Senior Compliance Coding Analyst - Business Practices (Medical Center)
Houston Methodist
Sr Compliance Coding Analyst
At Houston Methodist, the Sr Compliance Coding Analyst position is responsible for supporting accurate billing and coding compliance with Medicare and third-party payments and internal policies. Responsibilities for this position include serving as subject matter expert, performing complex and high risk-based and baseline compliance reviews and identifying potential risk areas and revenue potential. The Sr Compliance Coding Analyst position partners with stakeholders to provide feedback regarding documentation and billing practices to identify potential risk and identify and capture potential revenue opportunities. This position performs quality assurance, detailed claims analysis and medical record reviews of complex claims and records and serves as a mentor to more junior team members, assisting with onboarding and training as needed.
Location: Hybrid, 6550 Fannin St., Houston TX, 77030
Qualifications:
- Associate's degree
- Bachelor's degree preferred
- Four years of experience in billing compliance
- Experience working in teaching environment preferred
Licenses and Certifications Required:
- CPC - Certified Professional Coder (AAPC) or
- RHIA - Registered Health Information Administrator (AHIMA) or
- RHIT - Certified Health Information Technician (AHIMA) or
- CHRC - Certified in Healthcare Research Compliance (HCCA) or
- CCS-P - Certified Coding Specialist Physician-based (AHIMA) or
- CPC-H - Certified Professional Coder - Hospital (AAPC) or
- CPC-I - Certified Professional Coder Instructor (AAPC)
Skills and Abilities:
- Demonstrates the skills and competencies necessary to safely perform the assigned job, determined through on-going skills, competency assessments, and performance evaluations
- Sufficient proficiency in speaking, reading, and writing the English language necessary to perform the essential functions of this job, especially with regard to activities impacting patient or employee safety or security
- Ability to effectively communicate with patients, physicians, family members and co-workers in a manner consistent with a customer service focus and application of positive language principles
- Strong analytical and interpersonal skills
- Effective decision-making skills
- Ability to effectively work and communicate across all levels of the organization
- Ability to adapt to a rapidly changing environments and to adjust to new requirements
- Demonstrated sound judgment in applying and interpreting policies, procedures, laws, rules and regulations applying to compliance and monitoring
Essential Functions
- Collaborates with revenue integrity teams to review provider services and provide effective education and feedback. Coordinates revenue cycle physician feedback meetings and other meetings as needed.
- Effectively and proactively communicates with all stakeholders to resolve issues and discrepancies in a timely manner.
- Actively participates in meeting and huddles using positive communication and makes positive contributions that contribute to department success. Mentors more junior team members and supports the training and onboarding of new staff.
- Conducts risk-based and baseline reviews of complex and escalated claims or records in a timely manner, evaluates corrective actions and processes applicable refunds within established timeframes of communication to provider and/or department.
- Coordinates with appropriate stakeholders to provide feedback regarding documentation and billing practices as well as potential risk areas with electronic medical record.
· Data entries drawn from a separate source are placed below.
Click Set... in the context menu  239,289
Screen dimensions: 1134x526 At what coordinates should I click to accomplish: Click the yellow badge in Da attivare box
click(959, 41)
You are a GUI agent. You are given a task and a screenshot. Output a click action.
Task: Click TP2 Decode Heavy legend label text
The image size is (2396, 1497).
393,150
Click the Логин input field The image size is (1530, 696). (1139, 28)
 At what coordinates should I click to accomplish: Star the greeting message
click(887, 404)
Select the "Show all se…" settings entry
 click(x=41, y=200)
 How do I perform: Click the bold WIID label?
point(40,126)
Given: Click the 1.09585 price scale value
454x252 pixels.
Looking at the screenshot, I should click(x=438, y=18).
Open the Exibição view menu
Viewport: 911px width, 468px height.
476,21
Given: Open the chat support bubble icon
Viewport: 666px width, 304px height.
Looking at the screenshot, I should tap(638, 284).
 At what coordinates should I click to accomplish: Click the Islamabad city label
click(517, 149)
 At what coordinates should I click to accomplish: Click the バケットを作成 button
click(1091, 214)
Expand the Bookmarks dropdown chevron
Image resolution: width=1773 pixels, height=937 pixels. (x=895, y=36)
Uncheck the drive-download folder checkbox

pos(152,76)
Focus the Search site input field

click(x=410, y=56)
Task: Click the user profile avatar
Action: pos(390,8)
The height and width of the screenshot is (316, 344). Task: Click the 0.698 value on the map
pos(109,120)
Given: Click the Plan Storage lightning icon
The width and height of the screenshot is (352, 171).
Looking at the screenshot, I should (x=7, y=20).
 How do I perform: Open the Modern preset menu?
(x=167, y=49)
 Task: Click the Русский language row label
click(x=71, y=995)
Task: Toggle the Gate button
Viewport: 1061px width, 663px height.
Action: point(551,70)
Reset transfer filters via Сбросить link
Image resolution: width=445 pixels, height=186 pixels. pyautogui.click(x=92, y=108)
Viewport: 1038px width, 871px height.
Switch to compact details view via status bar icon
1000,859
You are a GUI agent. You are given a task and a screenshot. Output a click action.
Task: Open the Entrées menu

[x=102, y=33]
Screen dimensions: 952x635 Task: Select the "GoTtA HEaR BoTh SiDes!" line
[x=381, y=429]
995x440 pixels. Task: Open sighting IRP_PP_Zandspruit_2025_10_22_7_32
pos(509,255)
- Provides periodic status reports of risk-based audit outcomes. Provides education as appropriate regarding department specific practices. Serves a subject matter expert.
- Effectively communicates audit results to faculty and staff.
- Performs billing compliance reviews that meet department quality standards.
- Interprets and communicates potential revenue loss associated with incorrect coding or application of coding guidelines.
- Identifies potential risk areas and/or revenue potential through audit process. Communicates information to faculty, staff and residents through newsletters or webinars.
- Utilizes resources effectively and efficiently, demonstrating responsible financial stewardship. Manages own time effectively and prioritizes work to achieve maximum results in a timely manner.
- Identifies, prioritizes and conducts reviews based on data analytics. Coordinates with appropriate stakeholders to identify and capture potential revenue opportunities.
- Verifies that accurate and concise claims are being billed to patients and third-party payers. Performs quality assurance.
- Proactively stays up-to-date on compliance coding industry and practices. Shares learnings with team.
- Proactively manages own professional development. Completes My Development Plan.
Supplemental Requirements:
- Work Attire: Business professional
- On-Call: No
- Travel: May require travel within the Houston Metropolitan area
Company Profile:
Houston Methodist Specialty Physician Group is an integral part of Houston Methodist's overall strategy to become one of the nation's leading academic medical centers. Established as a nonprofit corporation certified by the Texas State Board of Medical Examiners, the Specialty Physician Group enables physicians to maintain autonomy with respect to clinical practice while growing their practice within an academic environment.
Houston Methodist is an Equal Opportunity Employer.